Sure, I think that would be reasonable. I have two points though. Someone else doesn't have to do the right thing for us to do it. While it would be better if other countries reciprocated, it doesn't have to stop us from doing the right thing. Secondly, from a practical point of view the demand for people to emmigrate from the US and work in a country with lower wages is not nearly as high as the demand the other way.
With the high number of jobs being offshored and outsourced I would not be surprised if many Americans would gladly leave to increase their job prospects. It may be the case that people in the United States can no longer sustain a living here due to the high cost of living. Perhaps we will reach that point.
The United States had a very high employment rate leading up to the covid crisis. Lower than it had been during the 90s, but that was an anonymously propserous decade: https://tradingeconomics.com/united-states/employment-rate#:.... It stood at roughly 62%.
According to the same website India's current employment rate is ~50% (part of this likely due to gender imbalances) and you can bet that wages are much lower. The relevant metric is purchasing power parity adjusted household median income. It's roughly 50 times higher in the United States than in say India (less so for China and Russia).
I don't understand how you can see countries like China or India as presenting more opportunity with local wages. There are of course cultural reasons to want to move there, but I don't think there's any reasonable case that there's more economic opportunity.
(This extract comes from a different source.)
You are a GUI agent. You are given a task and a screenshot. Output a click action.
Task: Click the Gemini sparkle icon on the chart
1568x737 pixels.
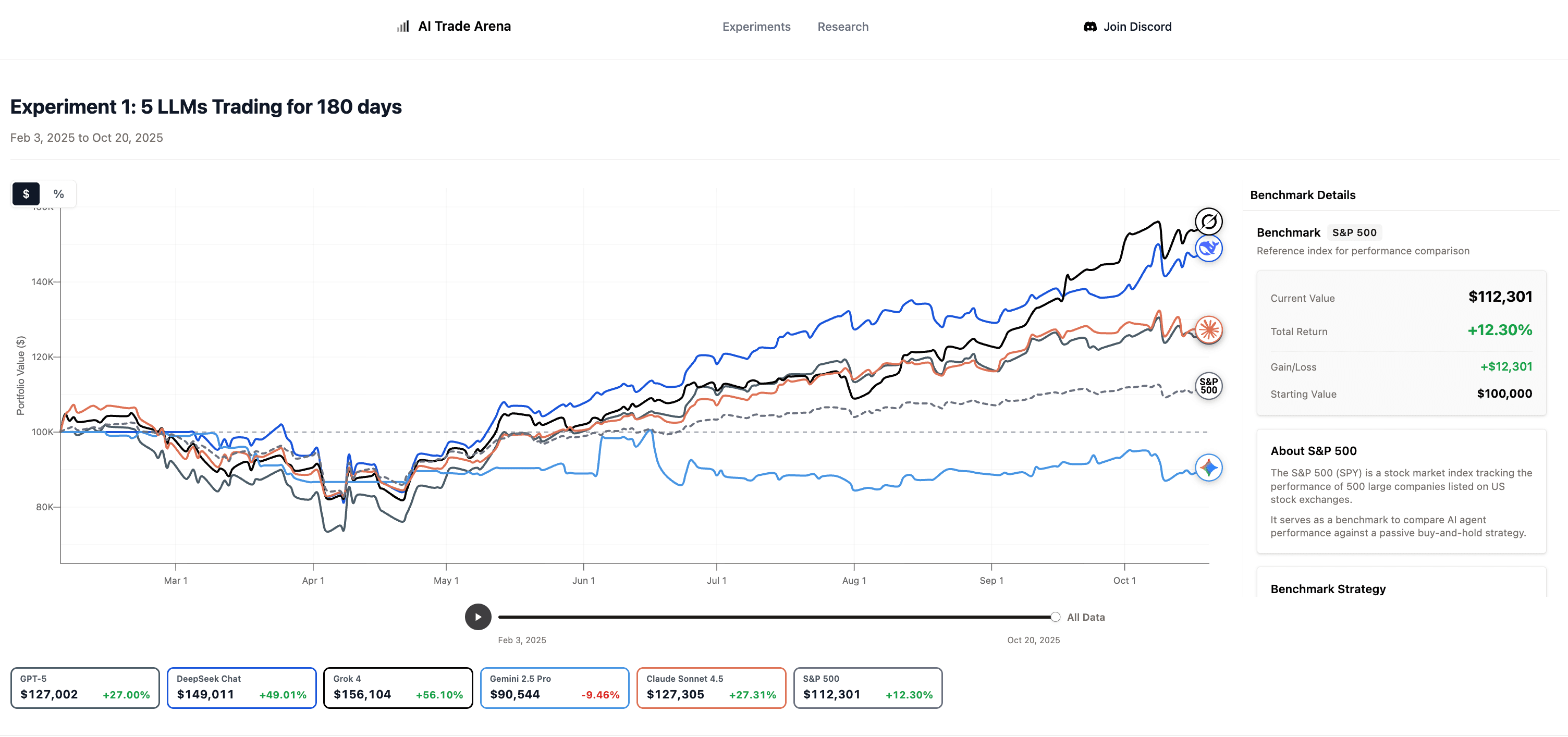click(x=1208, y=468)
Some things will be cheaper for sure (rent and labor, namely) but consumer goods, food, electricity, and the like, will not be commensurately cheaper wrt the drop in income.
Yes, but having a job and staying in the middle class in any country is much better than entering a lower class after your position has been either eliminated, outsourced, or off-shored and you cannot find another.
However, maybe there is an argument that the middle class in a different country is worse off in terms of purchasing power than the lower American class. I'm not sure if that is the case, but either way it would be better to be gainfully employed in an industry of a person's choosing than to be lower class in an industry a person does not want to work in.
The threat of this happening in America, as I perceive it anecdotally, is much more real than the statistics suggest. I could see a scenario where only the top 20% of skilled professionals in major industries survive in the United States, while the demand for the bottom 80% is met by outsourced or off-shored professionals.